A: Yes. Immune detection of pathogens can trigger a cascade of signals that alter neural activity and learning circuits to prevent repeated ingestion of harmful food. This mechanism appears to be conserved across species and serves as a protective, adaptive response.
Editorial notes
- This article was edited by a Neuroscience News editor.
- The original journal paper was reviewed in full for accuracy.
- Additional explanatory context was provided by editorial staff.
About this research
Author: Johannes Seiler, University of Bonn
Source: University of Bonn
Contact: Johannes Seiler, University of Bonn
Image: Image credited to Neuroscience News
Original research (open access): A Bidirectional Brain-Fat Body Axis for Pathogen Avoidance — Yujie Wang, Jean-François De Backer, Aurélie Muria, Ayako Abe, Kokoro Saito, Helen Holvoet, Mareike Selcho, Hiromu Tanimoto, and Ilona C. Grunwald Kadow.
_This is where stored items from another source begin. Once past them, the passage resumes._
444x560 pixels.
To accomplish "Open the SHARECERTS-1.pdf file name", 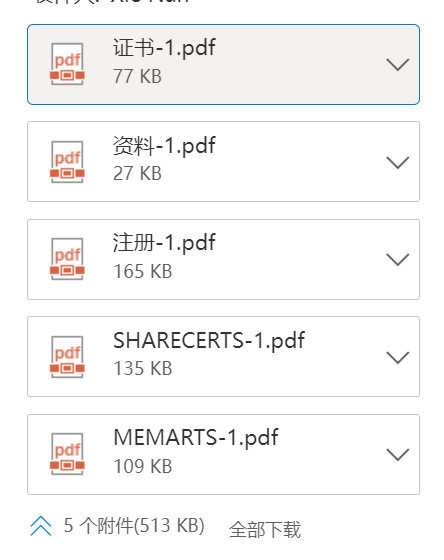I will [x=209, y=341].
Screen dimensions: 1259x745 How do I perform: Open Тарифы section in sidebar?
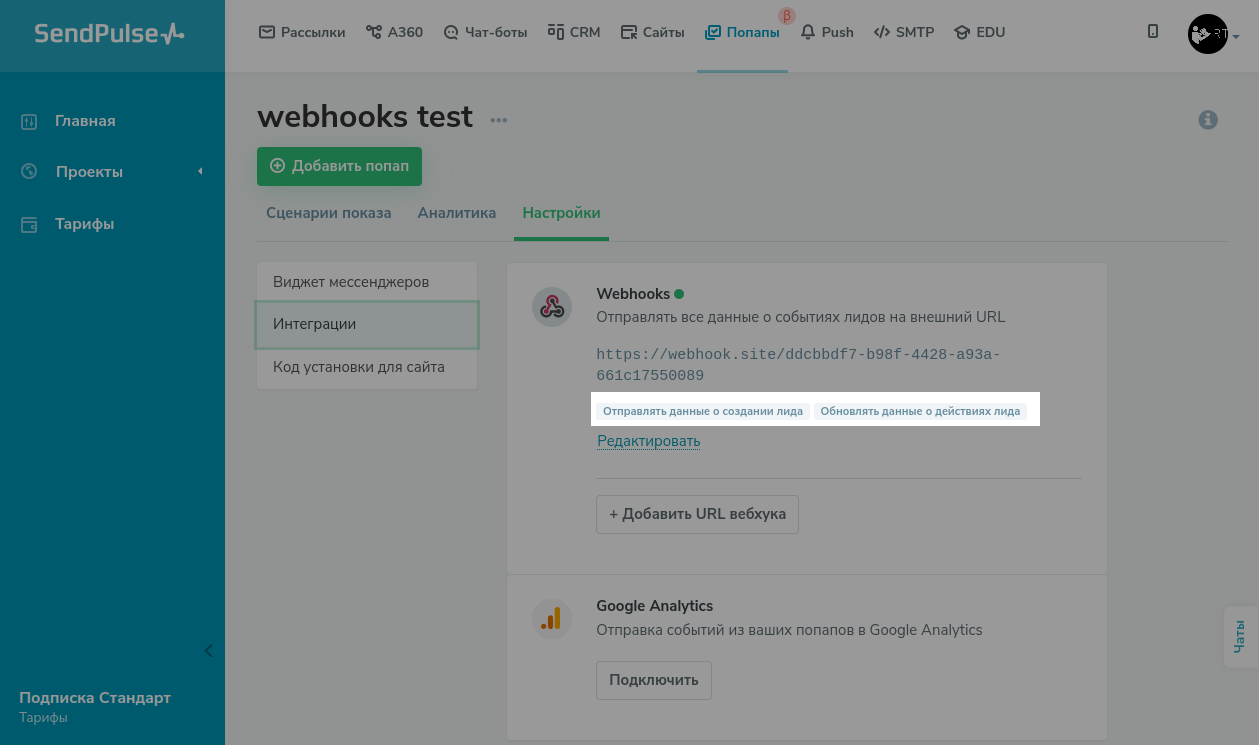tap(84, 224)
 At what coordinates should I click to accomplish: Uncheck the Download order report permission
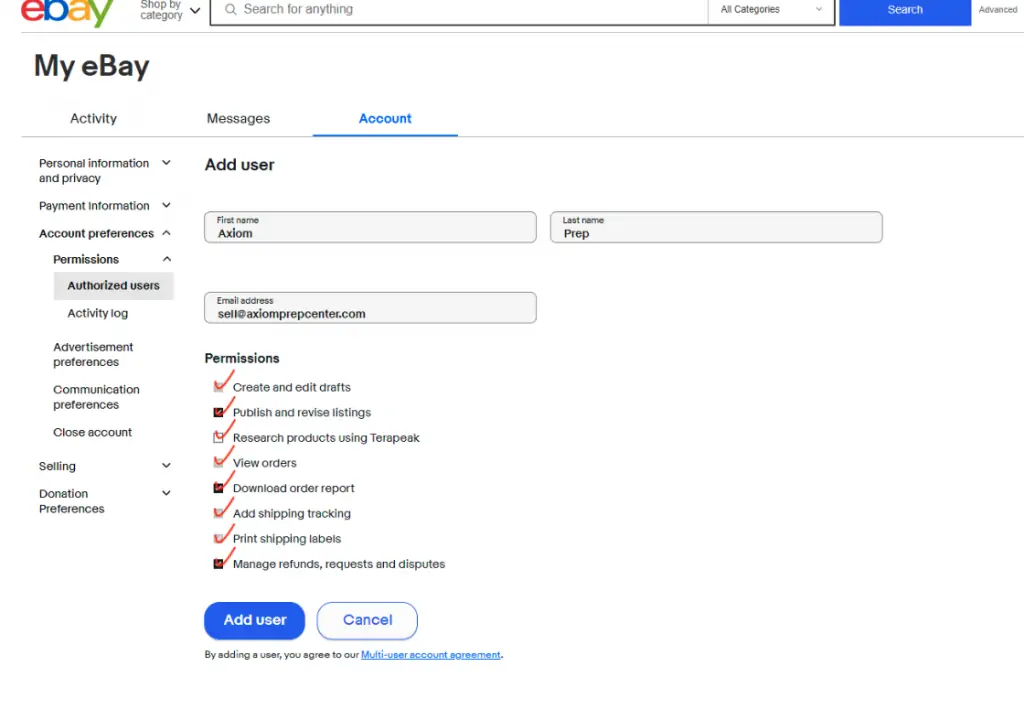coord(219,488)
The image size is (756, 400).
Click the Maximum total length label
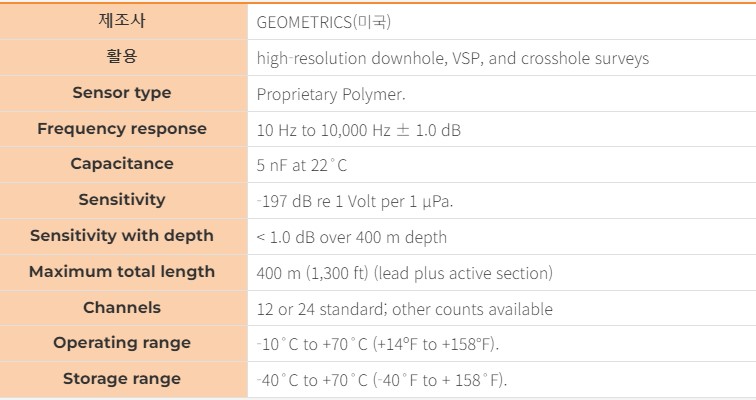[x=122, y=272]
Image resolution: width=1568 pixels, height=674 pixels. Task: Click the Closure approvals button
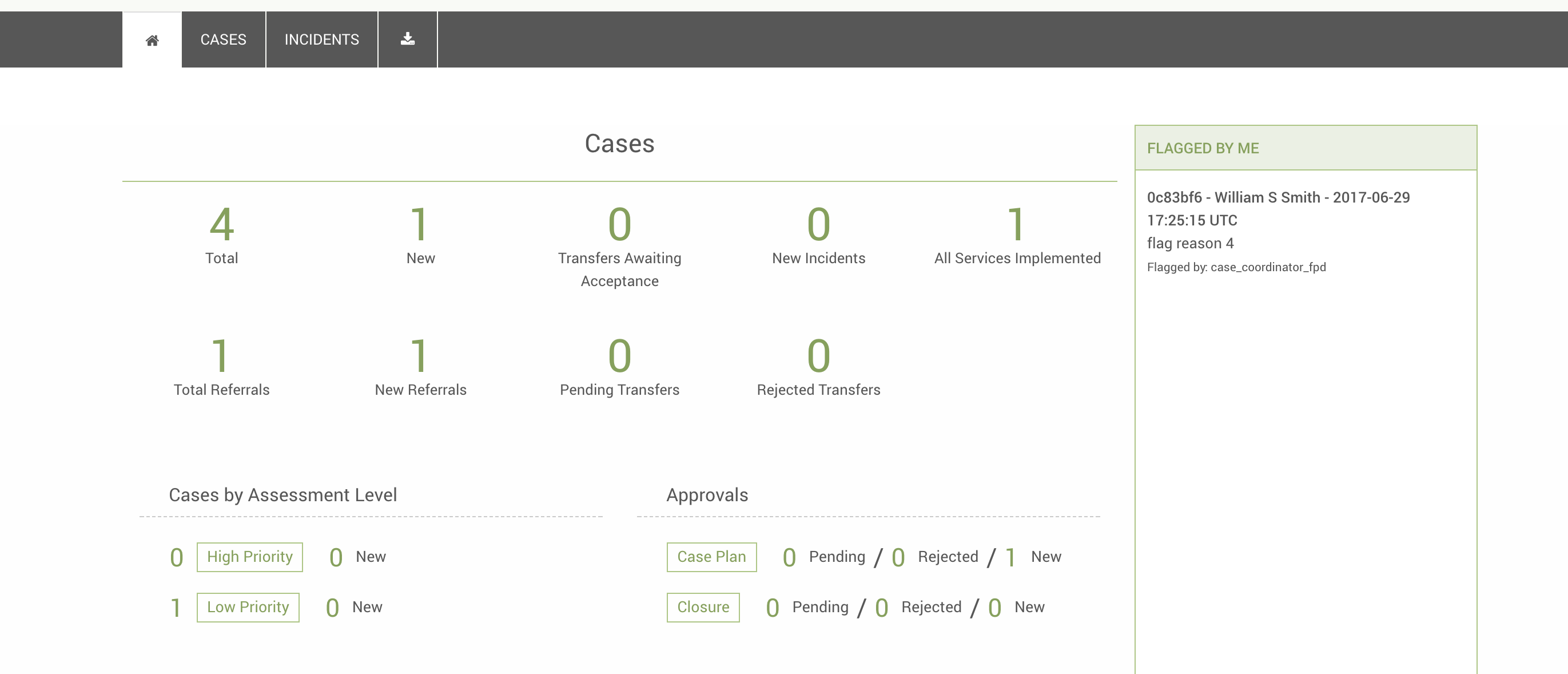point(703,607)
Neuron. DOI: 10.1016/j.neuron.2026.03.026
Abstract
A Bidirectional Brain-Fat Body Axis for Pathogen Avoidance
Ingesting pathogens threatens survival and has driven the evolution of avoidance behaviors across species. The mechanisms linking immune detection to behavioral change have remained incompletely understood. This study identifies a bidirectional communication pathway between fat tissue and the brain in Drosophila melanogaster that mediates pathogen avoidance. Immune receptors and a specific antimicrobial peptide are required in both the fat body and neuromodulatory neurons to suppress pathogen intake. Pathogen-sensing octopaminergic neurons innervate the fat body, activating calcium signaling through an octopamine receptor and triggering fat body dopamine release. Dopamine then acts via Dop1R1 receptors in mushroom body output neurons to drive avoidance behavior. Two-photon calcium imaging demonstrates that pathogen ingestion alters odor responses in these neurons, linking immune activation to persistent behavioral change. These findings reveal an immune-to-brain communication loop in which fat tissue and innate immunity coordinate to adapt behavior and improve survival during infection.